Stored items:
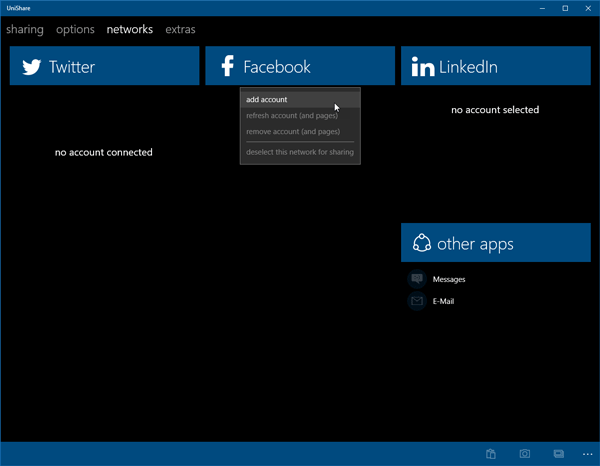The height and width of the screenshot is (466, 600).
Task: Click the "Twitter" header text
Action: click(x=72, y=67)
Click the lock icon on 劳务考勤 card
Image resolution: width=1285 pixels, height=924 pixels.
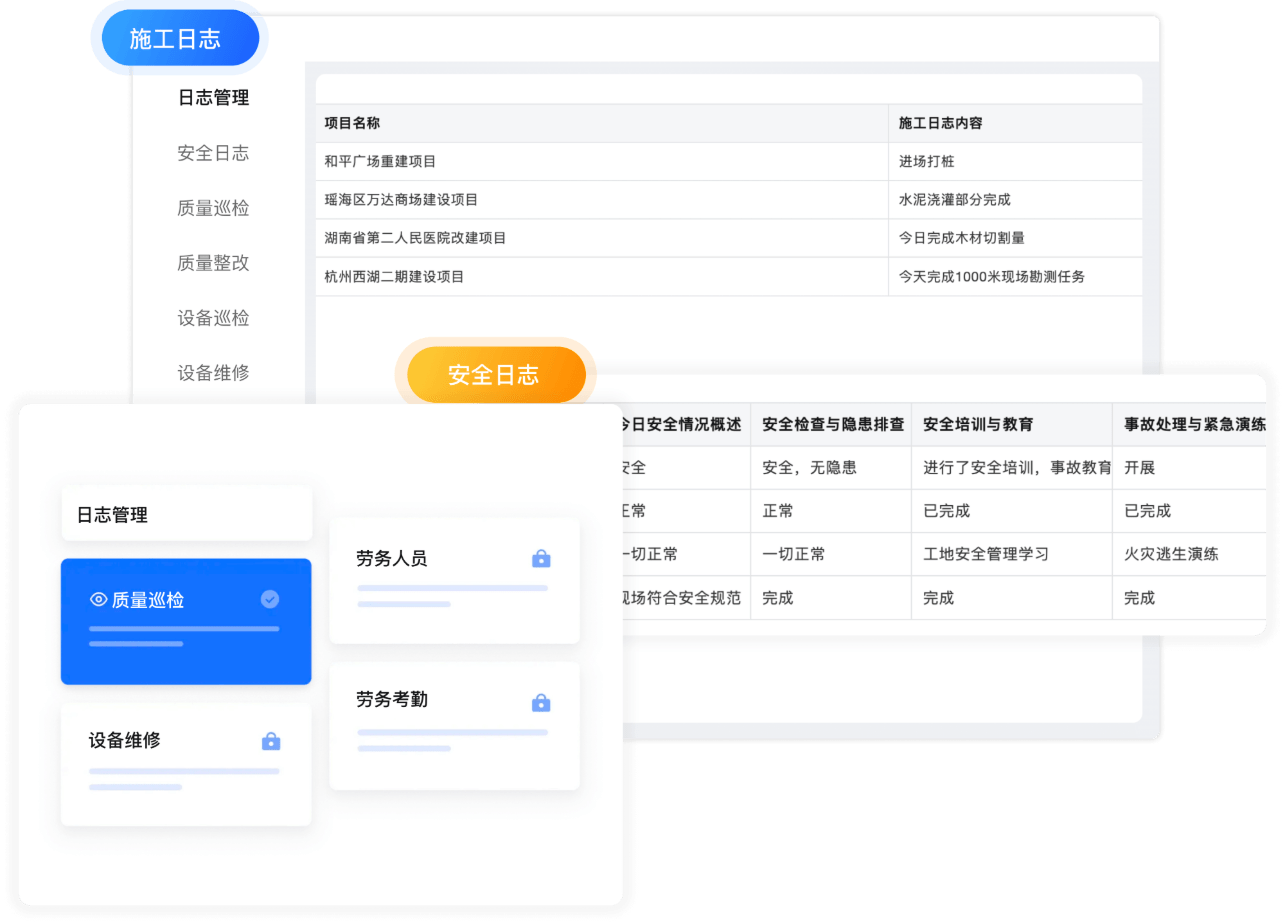(x=541, y=702)
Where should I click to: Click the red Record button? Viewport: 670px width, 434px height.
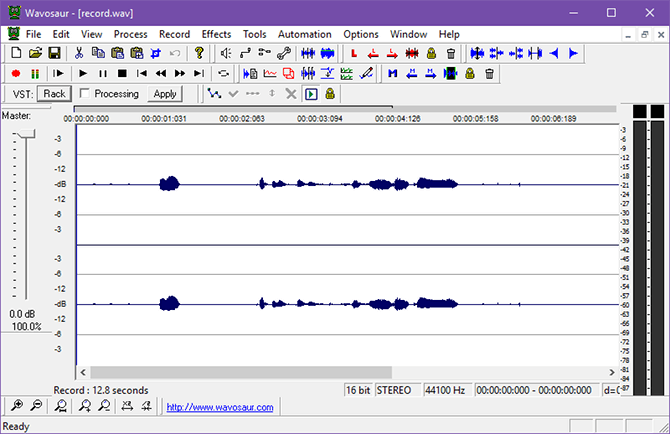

-- PROBLEM TO WORK ON --
For this task, give again exactly the lines from the line with "Image resolution: width=1285" through the end of the entries, including both ends, and omit the pictures.

-- ANSWER SECTION --
Image resolution: width=1285 pixels, height=924 pixels.
(x=541, y=702)
Where should I click to: Click the red Record button? Viewport: 670px width, 434px height.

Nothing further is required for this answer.